If you want to destroy a house, undermine the foundation. If you want to destroy a nation, do the same. If you want to restrict liberty, restrict the free flow of information on which liberty depends. If you want to debase people who are defined by ideas, destroy the ideas. If you want to bring down a society that is sustained by its history, perform a historectomy.

The bad news is that a historectomy is a dangerous operation from which the patient may not recover. The good news is that the procedure can be reversed:

● We can teach the actual Constitution, not liberal commentary about it.

● We can make the “Federalist Papers” and the “Anti-Federalist Papers” required reading in political-science and law-school classes.

● We can insist that schools use history texts that are written from a pro-freedom perspective.

● We can restore pro-American books to school reading lists. When a student goes to the high-school library and asks for a book about the Marine Corps, he must never again be told that they allow no “violent” books.

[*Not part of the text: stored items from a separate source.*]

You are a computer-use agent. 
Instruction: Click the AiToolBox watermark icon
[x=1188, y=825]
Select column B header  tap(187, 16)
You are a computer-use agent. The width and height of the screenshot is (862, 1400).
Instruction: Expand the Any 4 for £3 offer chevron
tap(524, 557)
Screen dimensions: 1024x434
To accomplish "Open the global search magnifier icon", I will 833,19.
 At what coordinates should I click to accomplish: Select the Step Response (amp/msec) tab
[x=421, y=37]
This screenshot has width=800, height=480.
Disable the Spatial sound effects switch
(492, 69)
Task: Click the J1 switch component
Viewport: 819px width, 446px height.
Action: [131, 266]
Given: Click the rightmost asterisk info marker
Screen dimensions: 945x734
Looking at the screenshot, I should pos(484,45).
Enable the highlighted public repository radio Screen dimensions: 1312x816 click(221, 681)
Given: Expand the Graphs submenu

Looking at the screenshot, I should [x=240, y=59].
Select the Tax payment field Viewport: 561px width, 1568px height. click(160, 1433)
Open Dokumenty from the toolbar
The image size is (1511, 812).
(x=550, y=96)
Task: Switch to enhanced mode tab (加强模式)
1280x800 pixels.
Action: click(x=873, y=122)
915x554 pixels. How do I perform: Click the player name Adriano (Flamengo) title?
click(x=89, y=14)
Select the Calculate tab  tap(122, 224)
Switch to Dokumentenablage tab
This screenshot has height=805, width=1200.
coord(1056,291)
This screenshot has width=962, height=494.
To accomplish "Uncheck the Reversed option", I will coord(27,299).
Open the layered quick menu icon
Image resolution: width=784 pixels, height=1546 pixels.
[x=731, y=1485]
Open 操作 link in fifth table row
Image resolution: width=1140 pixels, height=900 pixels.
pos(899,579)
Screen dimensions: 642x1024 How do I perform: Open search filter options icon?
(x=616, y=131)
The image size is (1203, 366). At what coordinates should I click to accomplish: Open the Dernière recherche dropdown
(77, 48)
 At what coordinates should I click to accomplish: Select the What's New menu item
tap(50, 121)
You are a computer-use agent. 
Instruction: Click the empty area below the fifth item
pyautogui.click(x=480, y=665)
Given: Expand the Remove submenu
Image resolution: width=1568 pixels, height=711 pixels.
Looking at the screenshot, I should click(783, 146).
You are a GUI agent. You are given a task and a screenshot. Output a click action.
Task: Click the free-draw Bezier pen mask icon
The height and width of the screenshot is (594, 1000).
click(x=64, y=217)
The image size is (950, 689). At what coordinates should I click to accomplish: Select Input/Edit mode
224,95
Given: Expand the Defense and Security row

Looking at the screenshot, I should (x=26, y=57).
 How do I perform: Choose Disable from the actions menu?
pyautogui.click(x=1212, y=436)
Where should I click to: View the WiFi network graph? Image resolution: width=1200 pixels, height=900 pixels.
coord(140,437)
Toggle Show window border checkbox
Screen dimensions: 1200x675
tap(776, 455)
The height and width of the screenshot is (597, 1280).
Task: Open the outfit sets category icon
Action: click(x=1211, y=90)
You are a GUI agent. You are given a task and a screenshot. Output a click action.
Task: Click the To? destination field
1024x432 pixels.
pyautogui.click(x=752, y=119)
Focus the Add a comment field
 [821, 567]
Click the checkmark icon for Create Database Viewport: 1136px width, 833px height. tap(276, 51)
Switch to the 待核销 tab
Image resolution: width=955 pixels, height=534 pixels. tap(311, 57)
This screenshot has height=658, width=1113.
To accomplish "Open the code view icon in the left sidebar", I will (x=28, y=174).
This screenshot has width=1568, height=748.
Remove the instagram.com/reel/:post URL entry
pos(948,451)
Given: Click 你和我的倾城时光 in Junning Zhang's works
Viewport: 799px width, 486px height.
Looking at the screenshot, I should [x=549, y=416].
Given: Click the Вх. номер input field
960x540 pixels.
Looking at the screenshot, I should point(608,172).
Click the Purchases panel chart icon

● We can encourage Hollywood to make more films that show America in a favorable light − or at least, not in the most unfavorable light.

● We can take care never again to elect a president who twice mispronounced Navy corpsman as “corpse-man.” Such profound ignorance revealed a profound lack of interest in anything related to the military − which ill behooved the commander-in-chief. Instead, he went around apologizing for America and bowing to foreign leaders.

Now watch the brief video again. Yes, it’s painful. Yes, you see a self-righteous, self-important ingrate. But you also see a likeable, bright young man who is a victim of a leftist educational system that robbed him of his intellectual and spiritual inheritance. If you steal young people’s financial inheritance, you are called a thief and sent to prison. But if you steal their intellectual and spiritual inheritance, you are called progressive and given tenure at a university.

A historectomy is a destructive procedure. It prevents us from passing on our values to future generations, and thus dooms what is worthwhile in America. But it can be reversed − if we care enough.